Vegetarian for Life

Necessity is the mother of invention: Getting creative in the kitchen

Posted by Alex on 17/04/20 in Articles, Recipes

During these challenging times, we all need to get creative in the kitchen and sometimes go back to basics, argues VfL Roving Chef, Alex. 

When I was in the supermarket the other day, I overheard a man looking for yeast. I thought 'good idea, make your own bread.' Bread-making is for another day, though.

A quick search on the internet will provide lots of inspiration on how to get creative in the kitchen. This is my take on it.

I actually quite like cookery challenges and being a little creative. Sometimes you discover a new way of doing things that becomes the new normal.

Take one can of soup…

Use it as a base sauce for pasta, lasagne, moussaka, paella or chilli. Alternatively, and especially with tomato soup, you could make a tikka masala sauce. The story goes: a diner in an Indian restaurant in Birmingham was not happy with his curry; it was too dry. So, he sent it back to the kitchen. The chef, short of ingredients, did have a can of tomato soup and used this to create a mild and sweet sauce. The tikka masala as we know it was born. It’s a nice story.

Take one bag of rice…

A staple food for half the planet and not without good reason. Try paella, risotto, jambalaya, salad or biryani. In all of these dishes, the rice is the star. Alternatively, add a handful to any of your favourite soups, stews or casseroles. You could just boil it, too, and serve as a dish accompaniment!

Take one tin of baked beans…

Containing a good amount of protein, beans are one of the nation's favourites. Commonly served on toast or with a jacket potato, it doesn’t need to end there. Try using them as a base for cottage pie, add to your favourite chilli recipe, fry half an onion with a little garlic and cumin, add your beans and mash the cooked mixture for a refried bean. Alternatively, drain the juice (save and add to any soup stew recipe) add a little garlic, lemon and blend for a simple dip. The reason for draining the juice is if you don’t, the dip can be too wet and too much like blended baked beans rather than something else.

Take one loaf of bread…

We are so used to having a loaf in the kitchen that it can sometimes be overlooked as something to hold a sandwich filling together or toasted with a little butter and jam. Try Apple Charlotte: this can even be made in a sandwich toaster (ah student days!), croutons, or mock pastry for sausage rolls. This was a recipe from Blue Peter from the late 70s. Trim the crusts off a slice of white sliced bread. Roll the bread flat with a rolling pin. Brush with a little oil or butter and a little mustard. Add your cooked vegetarian/vegan sausage of choice and roll up. You may need a cocktail stick to hold it together then bake in the oven until the bread in nice and crispy. As I remember it was the winner of the gorgeous grub cookery competition they held. Funny what you remember. Alternatively try summer pudding or bread and butter pudding. Breadcrumbs can be used to bulk out and help stick together homemade veggie burgers or sausages and used as a crispy coating for your homemade burgers and sausages.  Alternatively use as a crispy topping for savoury crumbles. The list goes on.
───
Description of the task -
What does the article on getting creative in the kitchen say, quoted word for word, starting at "A staple food" and ending at "a dish accompaniment!"? The lines after this point are separate material and have no connection to the article above.
───
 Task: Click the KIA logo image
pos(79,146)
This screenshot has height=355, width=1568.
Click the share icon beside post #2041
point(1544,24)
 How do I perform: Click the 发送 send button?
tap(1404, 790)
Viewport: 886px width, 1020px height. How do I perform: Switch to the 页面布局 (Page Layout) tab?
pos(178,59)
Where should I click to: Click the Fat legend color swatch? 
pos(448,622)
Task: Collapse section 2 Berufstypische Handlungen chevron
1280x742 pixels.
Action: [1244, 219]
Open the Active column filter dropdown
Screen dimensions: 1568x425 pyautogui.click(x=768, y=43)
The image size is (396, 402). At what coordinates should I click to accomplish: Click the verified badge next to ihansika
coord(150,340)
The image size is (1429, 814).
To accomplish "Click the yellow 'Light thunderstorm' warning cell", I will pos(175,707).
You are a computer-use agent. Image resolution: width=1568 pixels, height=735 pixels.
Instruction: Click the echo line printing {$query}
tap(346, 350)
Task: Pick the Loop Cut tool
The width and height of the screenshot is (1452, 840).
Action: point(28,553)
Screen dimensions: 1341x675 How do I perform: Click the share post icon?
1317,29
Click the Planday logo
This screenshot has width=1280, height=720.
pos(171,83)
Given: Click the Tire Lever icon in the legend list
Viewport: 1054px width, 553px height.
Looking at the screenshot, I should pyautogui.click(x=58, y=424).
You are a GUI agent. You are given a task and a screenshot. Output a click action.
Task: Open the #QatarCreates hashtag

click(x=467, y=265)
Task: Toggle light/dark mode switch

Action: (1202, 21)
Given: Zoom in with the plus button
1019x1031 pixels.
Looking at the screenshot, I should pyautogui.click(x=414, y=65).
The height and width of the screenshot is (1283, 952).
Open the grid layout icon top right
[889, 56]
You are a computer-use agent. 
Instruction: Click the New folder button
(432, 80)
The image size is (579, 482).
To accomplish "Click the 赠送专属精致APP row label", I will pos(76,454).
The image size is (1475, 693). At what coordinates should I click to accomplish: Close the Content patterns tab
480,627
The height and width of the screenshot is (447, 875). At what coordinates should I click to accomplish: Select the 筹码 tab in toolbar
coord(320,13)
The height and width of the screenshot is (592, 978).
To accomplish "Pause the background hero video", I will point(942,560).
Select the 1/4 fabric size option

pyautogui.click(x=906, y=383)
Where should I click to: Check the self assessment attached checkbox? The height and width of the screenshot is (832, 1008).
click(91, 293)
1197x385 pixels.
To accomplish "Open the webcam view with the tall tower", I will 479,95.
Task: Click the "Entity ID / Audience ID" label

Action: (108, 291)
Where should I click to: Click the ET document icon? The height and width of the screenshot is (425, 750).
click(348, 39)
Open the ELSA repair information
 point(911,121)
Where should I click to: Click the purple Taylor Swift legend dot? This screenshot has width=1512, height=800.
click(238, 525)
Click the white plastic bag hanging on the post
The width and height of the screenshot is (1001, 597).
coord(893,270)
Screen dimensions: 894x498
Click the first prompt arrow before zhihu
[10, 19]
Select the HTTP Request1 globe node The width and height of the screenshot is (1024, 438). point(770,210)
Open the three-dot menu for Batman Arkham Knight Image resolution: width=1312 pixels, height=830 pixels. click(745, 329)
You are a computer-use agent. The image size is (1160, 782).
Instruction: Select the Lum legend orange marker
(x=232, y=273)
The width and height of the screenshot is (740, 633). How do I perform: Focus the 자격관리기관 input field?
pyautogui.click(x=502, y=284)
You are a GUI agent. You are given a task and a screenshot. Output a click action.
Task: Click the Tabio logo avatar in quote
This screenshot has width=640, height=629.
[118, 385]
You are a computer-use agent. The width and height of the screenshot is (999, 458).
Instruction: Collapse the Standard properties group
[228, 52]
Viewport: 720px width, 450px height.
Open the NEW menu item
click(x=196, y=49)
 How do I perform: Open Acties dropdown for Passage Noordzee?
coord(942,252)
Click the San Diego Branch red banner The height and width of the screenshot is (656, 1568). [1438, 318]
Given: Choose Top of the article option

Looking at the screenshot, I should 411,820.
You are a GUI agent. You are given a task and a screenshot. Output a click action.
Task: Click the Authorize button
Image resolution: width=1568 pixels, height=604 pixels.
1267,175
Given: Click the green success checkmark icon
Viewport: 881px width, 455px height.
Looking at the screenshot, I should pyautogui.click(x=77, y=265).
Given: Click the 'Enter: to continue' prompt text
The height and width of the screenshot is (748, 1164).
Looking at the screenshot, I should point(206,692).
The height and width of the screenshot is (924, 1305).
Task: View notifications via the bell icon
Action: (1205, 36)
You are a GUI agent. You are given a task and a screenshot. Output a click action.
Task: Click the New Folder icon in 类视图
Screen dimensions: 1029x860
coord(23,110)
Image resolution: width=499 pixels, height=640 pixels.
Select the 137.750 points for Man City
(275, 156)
───
Exercise response -
A staple food for half the planet and not without good reason. Try paella, risotto, jambalaya, salad or biryani. In all of these dishes, the rice is the star. Alternatively, add a handful to any of your favourite soups, stews or casseroles. You could just boil it, too, and serve as a dish accompaniment!